Type of Document Master's Thesis
Author Siracusa, Anthony Christopher III
Author's Email Address anthony.c.siracusa.iii@vanderbilt.edu
URN etd-03232015-131407
Title Building the Most Durable Weapon: The Origins of Non-Violence in the U.S. Struggle for Civil Rights
Degree Master of Arts
Department History
Advisory Committee
Advisor Name Title
Dennis C. Dickerson Committee Member
Samira Sheikh Committee Member
Keywords
  • bayard rustin
  • aj muste
  • a phillip randolph
  • social history
  • us politics
  • civil rights
  • nonviolence
  • james farmer
Date of Defense 2015-04-30
Availability unrestricted
Abstract
This paper attempts to deepen historical understanding of how non-violence became a vital force in modern US politics. It interrogates the indelible association between the Rev. Dr. Martin Luther King, Jr. and non-violent action, arguing that Kingian origin narratives of non-violence obscure historical apprehension of the long process of intellectual, tactical, and spiritual experimentation that produced a new kind of weapon in the United States.

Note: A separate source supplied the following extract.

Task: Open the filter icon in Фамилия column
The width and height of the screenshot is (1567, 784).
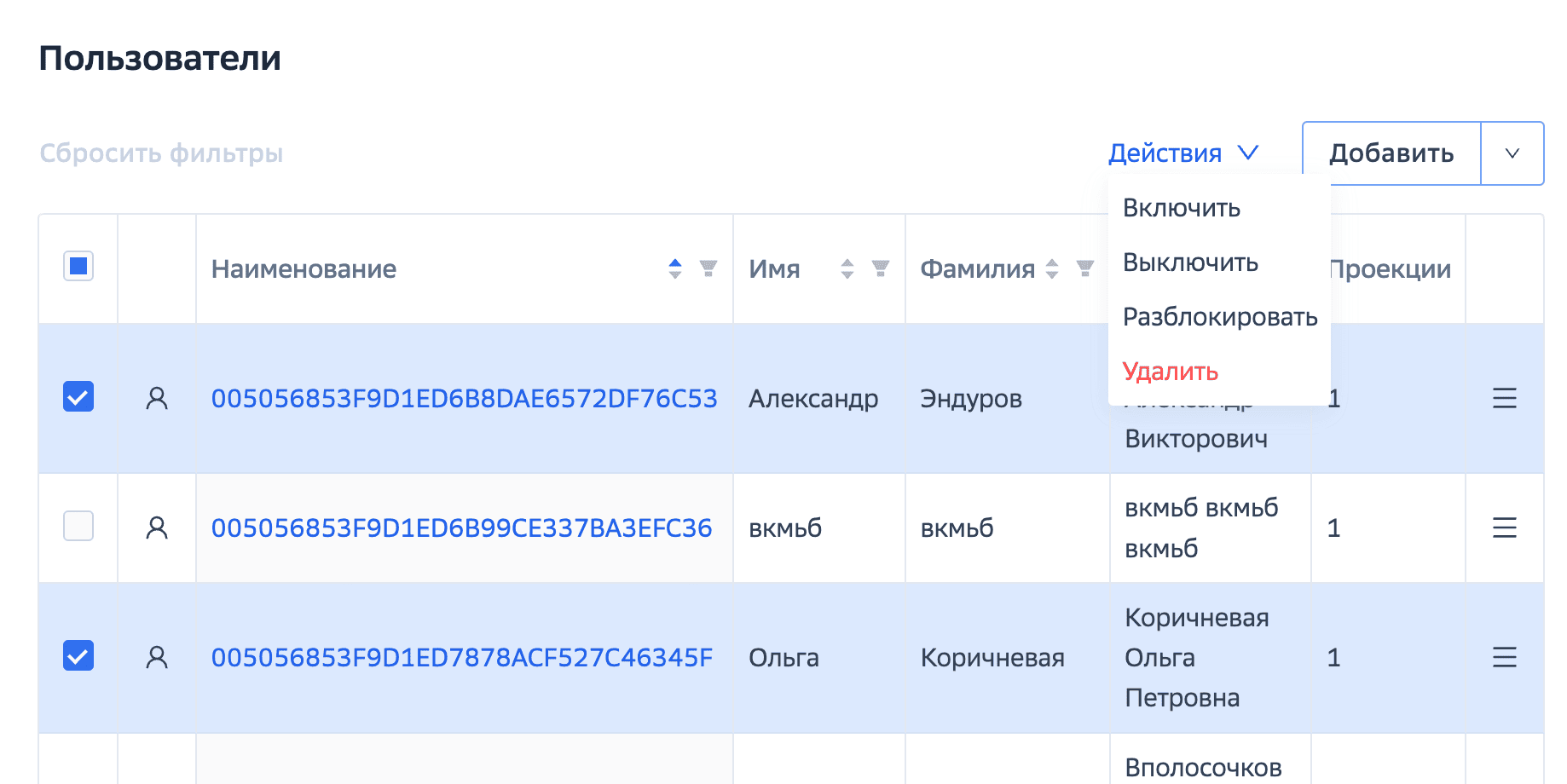Action: [x=1084, y=269]
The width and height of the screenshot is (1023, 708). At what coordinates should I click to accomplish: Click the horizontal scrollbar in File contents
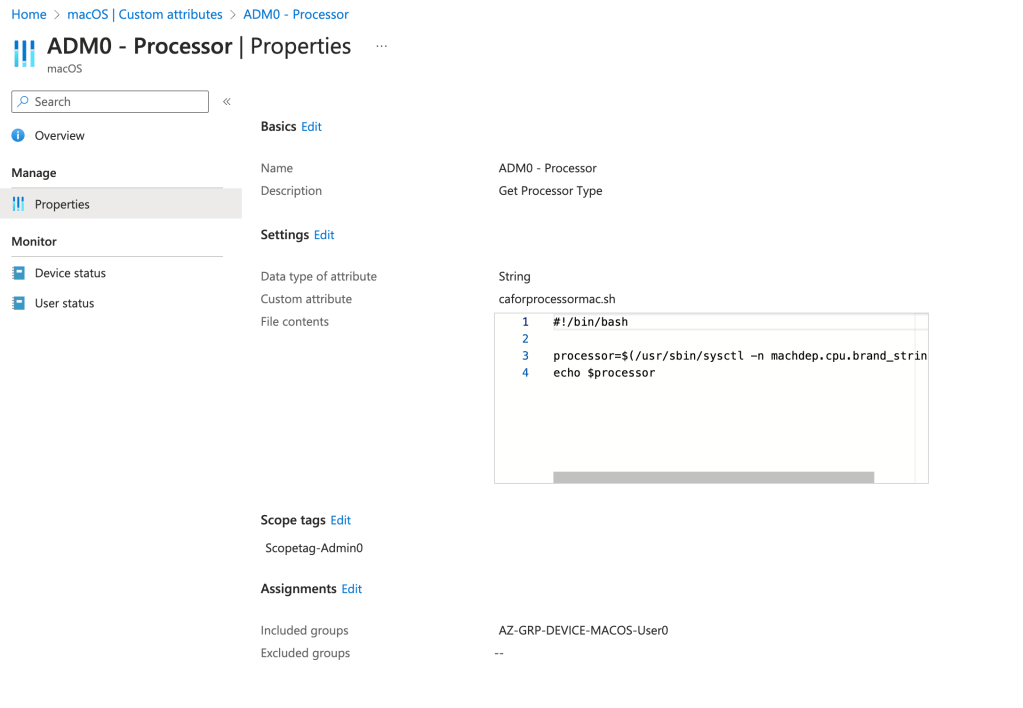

The history in this manuscript suggests that a legible non-violent praxis was developed in a partnership between A.J. Muste’s Fellowship of Reconciliation (FOR) and A. Phillip Randolph’s all-black March on Washington Movement (MOWM) in the early 1940s. Despite the yawning divide between each movement on questions of race and war, this collaboration between the MOWM and the FOR launched a dialogical process of intellectual exchange and tactical experimentation that made legible a form of non-violence in US politics. Gandhi’s Quit India Campaign of 1942 inspired this collaboration, and the movement interpenetration between FOR and MOWM activists during the “Gandhian Moment” of 1942 hastened the development and diffusion of a non-violent praxis nearly two decades before the sit-in revolution swept across the United States in 1960.